**This has spoilers about the ending of the TV show. So stop reading now if you don't want to know***
I know A LOT of you hate (hate with the ferocity of a thousand burning suns hate) the ending to the series finale.
But I didn't hate the ending. I didn't LOVE it. But I also don't hate it.
Maybe it is because I didn't watch episodes 13-22 of this season...due to missing so many in a row, then deciding I didn't want to continue until I watched those episodes. Then I saw on Twitter about how many hated the ending, and I knew I would end up seeing spoilers somewhere about stuff that happened in the finale, so I watched it so I could still be surprised.
So maybe all of that allowed me to not have too high of expectations for the finale...
I am going to share my thoughts on the parts that I liked, that I was frustrated about, and what I feel.
I am sad that the show is over. Yes, it was a bit dragged out. Yes, we could have found out all the stuff about the mother a long time ago.
But I loved the friend relationships between these characters. I LOVE Lilly and Marshall. I love this show and I have watched it for years.
(And yes. I realize that these are fictional characters in a TV show and some people don't care about stuff like this, and I am aware that I can tend to ramble on like these are real people in real life...)
My Thoughts:
1. I felt the episode was really rushed. I wish that they could have made it a 2 hr. season finale so all of the stuff they packed into the last episode wouldn't have felt so rushed.
2. I love all the stuff with Lily and Marshall! I am happy that they are able were able to grow with their family. I am glad that they are happy and that Marshall is doing so well with his job. It made me really happy to watch their parts of the story. I am glad that they achieved so much!
3. I am disappointed that after this entire season has been pretty much all about Robin and Barney getting married (which I didn't really think was going to actually happen in the end...guess I was wrong) and they DID. To then so quickly find out that they divorced. It felt like a waste of a season. That it wasn't that important to the story.
4. Barney being Barney. I have thought for a long time now, that the only thing that was going to change Barney's ways was for him to have a daughter of his own. Having a daughter would totally change his life in so many ways. And I LOVED this moment in the show. This moment made me cry. I felt it was well done. I loved what he said to his baby girl. (And as someone that has two daughters, I remember that first time you hold that baby and you are so overcome with emotions and love.)
5. About the mother of Barney's baby: I feel that who the mother is isn't important. And I wasn't mad that they didn't include that in the story. It isn't about her. We know that Barney ends up with a baby. Having a spouse or girlfriend didn't change his life. The little one did. And we don't know if he ended up with the mom. Maybe she decided to give the baby up, and Barney is raising her as a single dad. Maybe they have shared custody of the baby. Maybe they did end up together and are raising her together. That feel that isn't what is important. The important thing is that he found love. And that love is for his daughter.
6. Also, regarding Barney and how he said that he didn't need a baby when he married Robin. That is not why they divorced. You can tell at the hospital that he didn't want a baby then either. It wasn't until he held that baby in his arms that he realized how much he wanted her. So I am not upset about this.

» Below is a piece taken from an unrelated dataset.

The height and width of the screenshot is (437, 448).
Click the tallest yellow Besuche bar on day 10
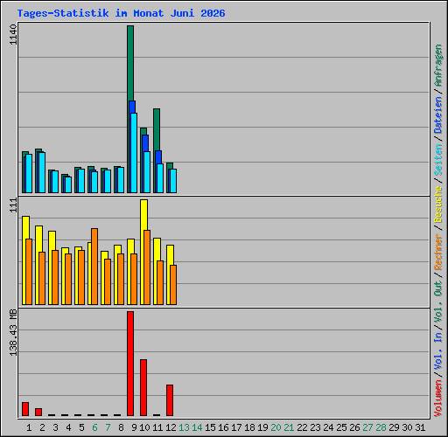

7. The Mother: I loved all the parts with Ted and Tracy. All those moments when they were together. I was surprised that it took them so long to get married. And I HATE that she died. I wanted more of them being together and being happy. I do dislike that we had all this build up about him meeting her, for us to only have a glimpse of them together. But I also understand that stuff like this does happen in real life. Not everyone gets their happy ending with the people they love.
9. Ted and Robin ending up together. I don't hate that they ended up together. And I am not really mad about it. I don't think that it took away from his love of Tracy. I feel that he really did love Tracy and I think that he was very happy with her until she died and he was left without her. I feel that if she wouldn't have died that he would have stayed with her and they would have been happy. I choose to believe that he did deeply love her and that she was one of his true loves. And I feel like Robin was the one that got away. And he went back to Robin to try another chance at true love.
That is what I think. I may be wrong. But everyone is entitled to their opinion.
I want it to be noted and known that I do understand why people hate/are unhappy with the ending.
But I don't disown the series. I still love this show and I am sad that it ended. I will still re-watch my Dvds.
But like my mom pointed out to me, there are a lot of instances where we don't like the endings of TV shows or books. There are a lot of times that we are disappointed and upset over the ending. And this tends to happen a lot. (Yes, there some endings that are spectacular and people love.)
Those that didn't enjoy it, I'm sorry that you didn't like the ending.